* [Required action] A word-for-word restatement of every record is required.

Stored data:
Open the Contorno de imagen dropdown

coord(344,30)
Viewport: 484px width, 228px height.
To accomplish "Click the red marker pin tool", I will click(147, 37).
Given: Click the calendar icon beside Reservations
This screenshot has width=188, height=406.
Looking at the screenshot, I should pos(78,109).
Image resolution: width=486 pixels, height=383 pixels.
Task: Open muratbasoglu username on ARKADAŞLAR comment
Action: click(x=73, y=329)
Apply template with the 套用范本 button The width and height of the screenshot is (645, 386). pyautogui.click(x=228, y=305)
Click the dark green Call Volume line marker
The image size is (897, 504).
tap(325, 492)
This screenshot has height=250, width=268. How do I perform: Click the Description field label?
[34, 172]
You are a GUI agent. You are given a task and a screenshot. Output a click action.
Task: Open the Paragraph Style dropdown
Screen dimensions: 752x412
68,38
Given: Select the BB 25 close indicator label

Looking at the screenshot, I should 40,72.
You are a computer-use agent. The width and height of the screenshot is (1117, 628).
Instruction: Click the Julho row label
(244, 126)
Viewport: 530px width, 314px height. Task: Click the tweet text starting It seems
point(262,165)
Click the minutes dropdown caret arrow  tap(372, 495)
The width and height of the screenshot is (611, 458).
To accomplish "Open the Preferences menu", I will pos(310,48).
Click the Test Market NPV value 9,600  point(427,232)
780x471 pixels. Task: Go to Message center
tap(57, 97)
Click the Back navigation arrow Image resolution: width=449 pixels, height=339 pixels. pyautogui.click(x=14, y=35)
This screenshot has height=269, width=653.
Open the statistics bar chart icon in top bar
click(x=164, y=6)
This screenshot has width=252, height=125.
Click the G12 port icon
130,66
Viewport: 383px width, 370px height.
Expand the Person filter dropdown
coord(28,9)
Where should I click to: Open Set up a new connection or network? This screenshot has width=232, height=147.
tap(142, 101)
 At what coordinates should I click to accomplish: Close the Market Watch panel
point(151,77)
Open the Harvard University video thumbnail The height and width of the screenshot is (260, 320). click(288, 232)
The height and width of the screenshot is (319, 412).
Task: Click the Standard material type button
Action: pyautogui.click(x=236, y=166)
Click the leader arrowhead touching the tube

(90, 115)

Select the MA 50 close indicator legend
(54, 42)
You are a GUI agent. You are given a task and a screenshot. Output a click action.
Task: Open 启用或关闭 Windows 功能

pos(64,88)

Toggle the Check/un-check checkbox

* [Response area]
Open the Contorno de imagen dropdown

coord(344,30)
Viewport: 484px width, 228px height.
To accomplish "Click the red marker pin tool", I will click(147, 37).
Given: Click the calendar icon beside Reservations
This screenshot has width=188, height=406.
Looking at the screenshot, I should pos(78,109).
Image resolution: width=486 pixels, height=383 pixels.
Task: Open muratbasoglu username on ARKADAŞLAR comment
Action: click(x=73, y=329)
Apply template with the 套用范本 button The width and height of the screenshot is (645, 386). pyautogui.click(x=228, y=305)
Click the dark green Call Volume line marker
The image size is (897, 504).
tap(325, 492)
This screenshot has height=250, width=268. How do I perform: Click the Description field label?
[34, 172]
You are a GUI agent. You are given a task and a screenshot. Output a click action.
Task: Open the Paragraph Style dropdown
Screen dimensions: 752x412
68,38
Given: Select the BB 25 close indicator label

Looking at the screenshot, I should 40,72.
You are a computer-use agent. The width and height of the screenshot is (1117, 628).
Instruction: Click the Julho row label
(244, 126)
Viewport: 530px width, 314px height. Task: Click the tweet text starting It seems
point(262,165)
Click the minutes dropdown caret arrow  tap(372, 495)
The width and height of the screenshot is (611, 458).
To accomplish "Open the Preferences menu", I will pos(310,48).
Click the Test Market NPV value 9,600  point(427,232)
780x471 pixels. Task: Go to Message center
tap(57, 97)
Click the Back navigation arrow Image resolution: width=449 pixels, height=339 pixels. pyautogui.click(x=14, y=35)
This screenshot has height=269, width=653.
Open the statistics bar chart icon in top bar
click(x=164, y=6)
This screenshot has width=252, height=125.
Click the G12 port icon
130,66
Viewport: 383px width, 370px height.
Expand the Person filter dropdown
coord(28,9)
Where should I click to: Open Set up a new connection or network? This screenshot has width=232, height=147.
tap(142, 101)
 At what coordinates should I click to accomplish: Close the Market Watch panel
point(151,77)
Open the Harvard University video thumbnail The height and width of the screenshot is (260, 320). click(288, 232)
The height and width of the screenshot is (319, 412).
Task: Click the Standard material type button
Action: pyautogui.click(x=236, y=166)
Click the leader arrowhead touching the tube

(90, 115)

Select the MA 50 close indicator legend
(54, 42)
You are a GUI agent. You are given a task and a screenshot. Output a click action.
Task: Open 启用或关闭 Windows 功能

pos(64,88)

Toggle the Check/un-check checkbox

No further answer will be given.